**TASK:** Copy out word for word everything from the line containing "You are a computer-use" down to the final line below, keeping both of those lines. Leave the pictures out.

>>>>

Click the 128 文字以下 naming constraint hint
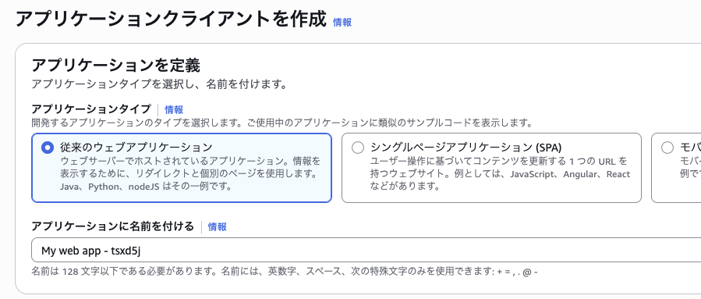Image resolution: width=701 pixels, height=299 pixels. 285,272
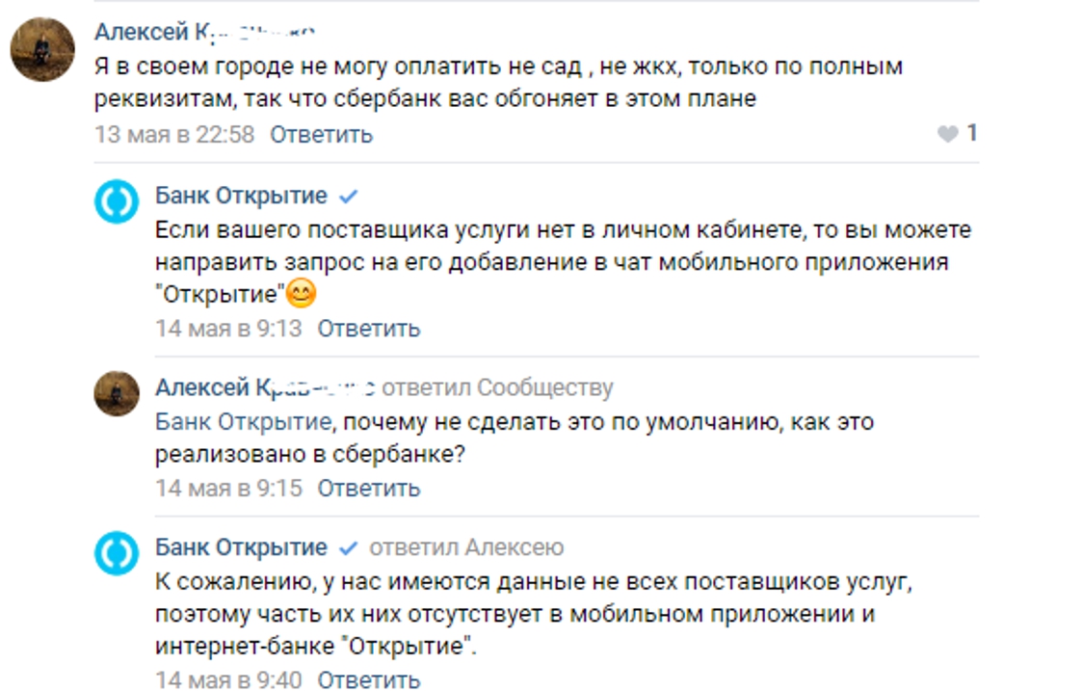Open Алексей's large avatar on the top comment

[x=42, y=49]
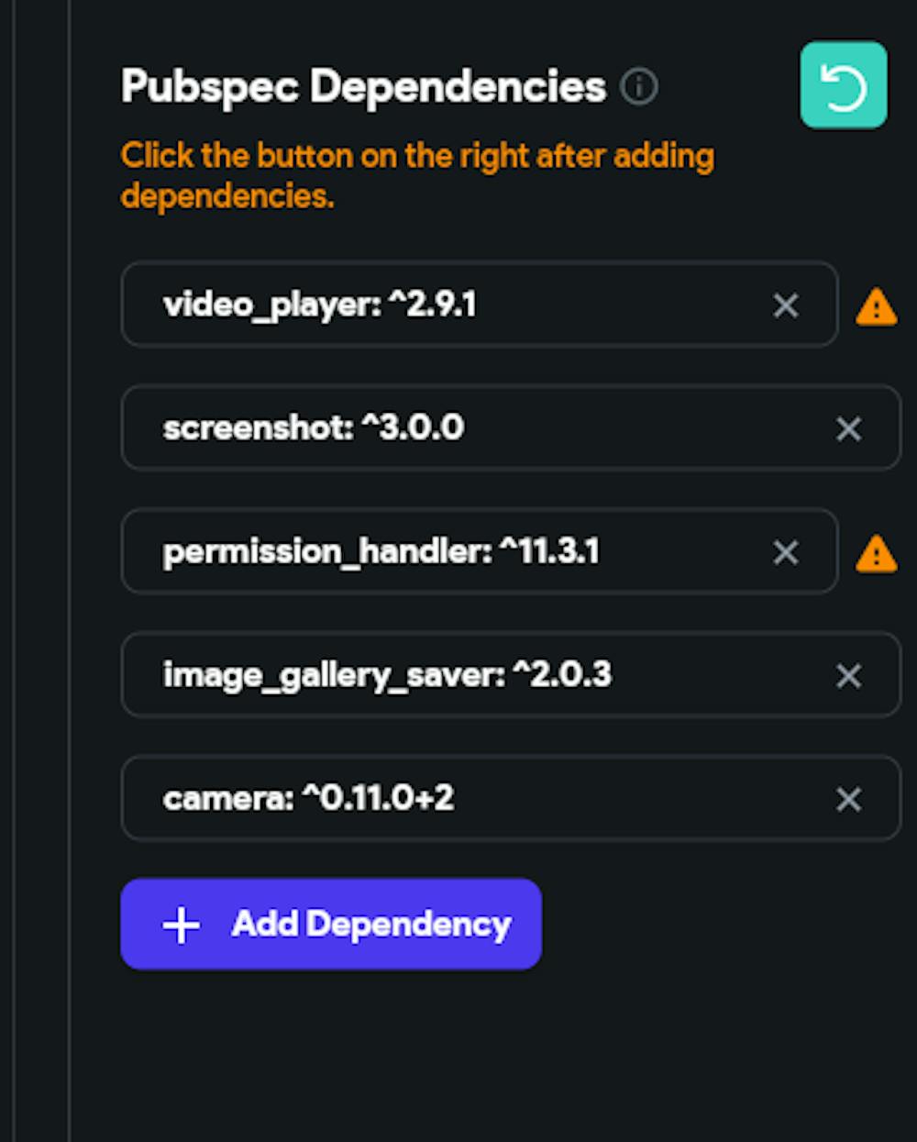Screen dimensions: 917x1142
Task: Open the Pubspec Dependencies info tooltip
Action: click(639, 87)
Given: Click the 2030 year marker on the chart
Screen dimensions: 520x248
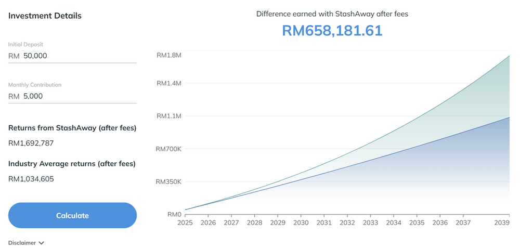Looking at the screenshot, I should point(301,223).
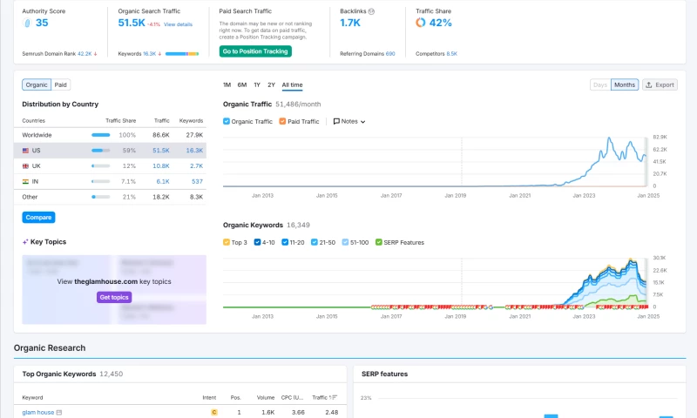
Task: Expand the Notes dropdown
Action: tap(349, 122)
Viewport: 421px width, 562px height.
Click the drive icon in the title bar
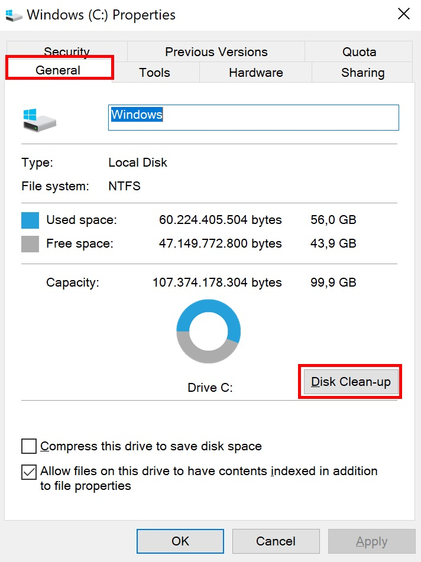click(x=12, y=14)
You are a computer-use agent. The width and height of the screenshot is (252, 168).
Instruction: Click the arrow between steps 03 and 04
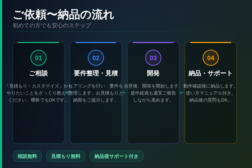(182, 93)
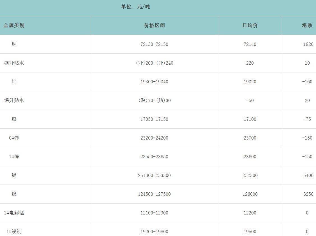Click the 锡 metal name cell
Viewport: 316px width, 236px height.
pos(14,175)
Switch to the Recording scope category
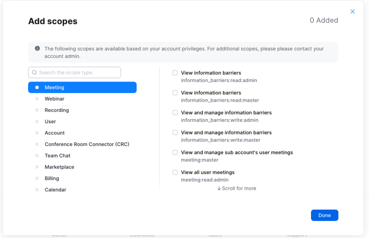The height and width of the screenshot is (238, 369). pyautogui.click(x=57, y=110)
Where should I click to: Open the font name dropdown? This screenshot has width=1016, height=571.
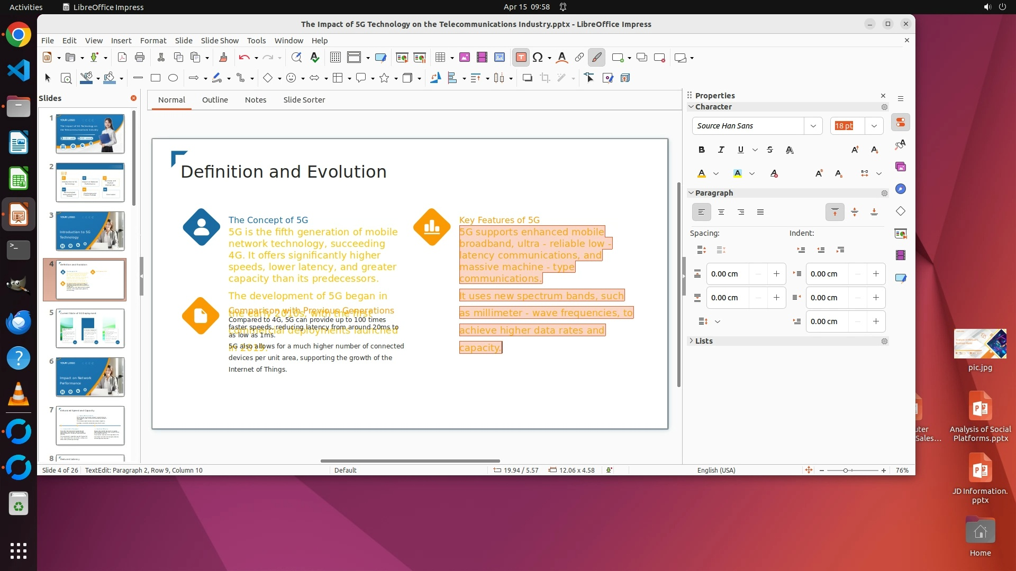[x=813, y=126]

<<<<

**RESPONSE FOR THIS EXERCISE:**
You are a computer-use agent. The width and height of the screenshot is (252, 168).
Instruction: Click the arrow between steps 03 and 04
(182, 93)
Click the 锡 metal name cell
Viewport: 316px width, 236px height.
pos(14,175)
Switch to the Recording scope category
The height and width of the screenshot is (238, 369). pyautogui.click(x=57, y=110)
Where should I click to: Open the font name dropdown? This screenshot has width=1016, height=571.
[x=813, y=126]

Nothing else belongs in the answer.